Scientists find loopholes in Darwin’s theory

Charles Darwin’s tree of life, which shows how species are related down evolutionary history, is wrong and needs to be replaced, according to leading scientists.
The great naturalist first sketched how species might evolve along branches of an imaginary tree in 1837, an idea that quickly came to symbolise the theory of evolution by natural selection.
But modern genetics has revealed that representing evolutionary history as a tree is misleading, with scientists saying a more realistic way to represent the origins and inter-relatedness of species would be an impenetrable thicket. “We have no evidence at all that the tree of life is a reality,” Eric Bapteste, an evolutionary biologist at the Pierre and Marie Curie University in Paris, told New Scientist magazine.

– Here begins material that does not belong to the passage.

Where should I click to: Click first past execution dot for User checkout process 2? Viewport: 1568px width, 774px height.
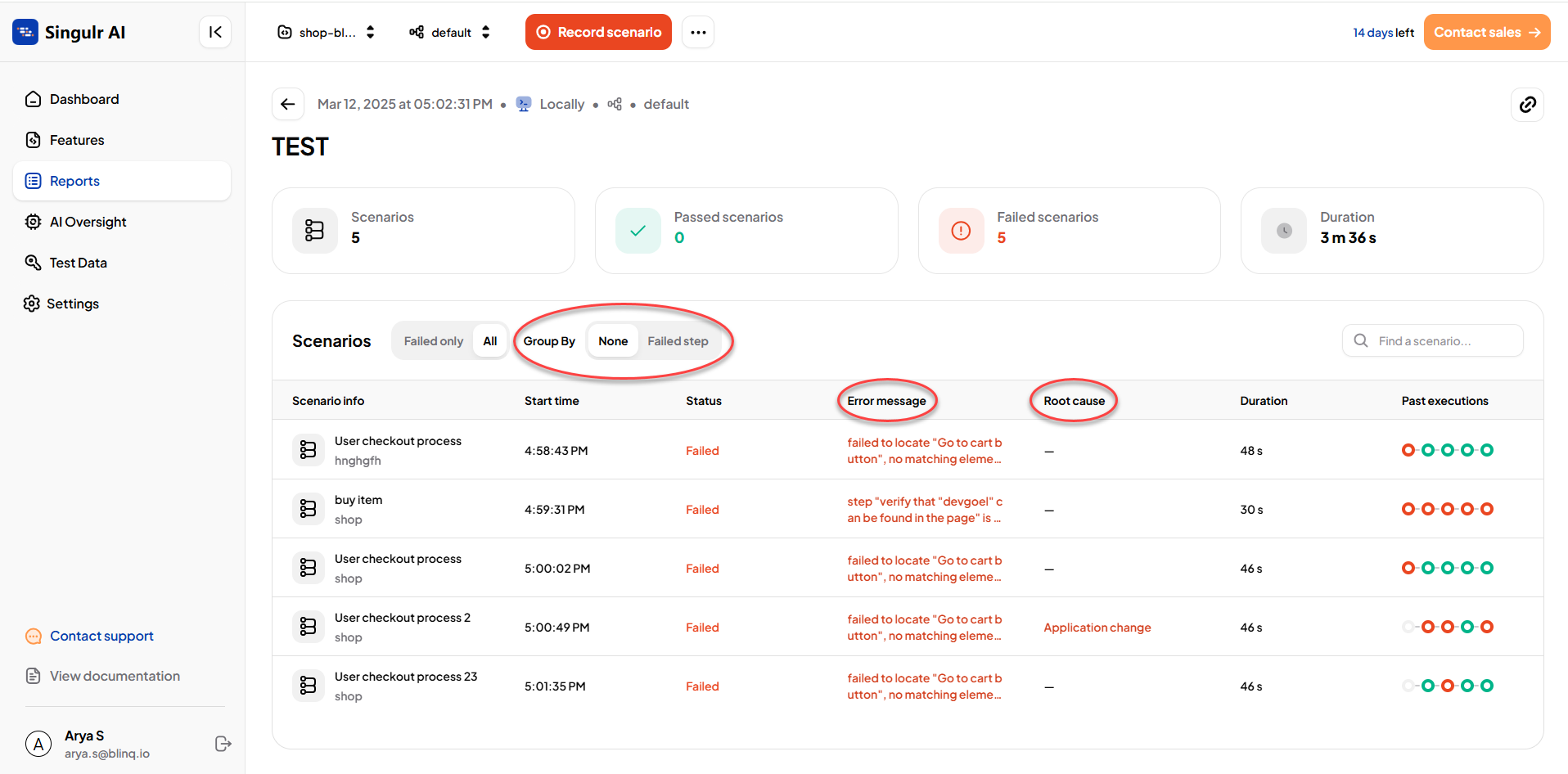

Genetic tests on bacteria, plants and animals increasingly reveal that species crossbreed more than originally thought, so instead of genes simply being passed down branches of the tree of life, they are also transferred between species on different evolutionary paths.
Microbes swap genetic material so promiscuously it can be hard to tell one type from another, but plants and animals regularly crossbreed too, and the offspring can be fertile. According to some estimates, 10 per cent of animals regularly form hybrids by breeding with other species.
Last year scientists at the University of Texas found a strange chunk of DNA in the genetic make-up of eight animals, including the mouse, rat and the African clawed frog.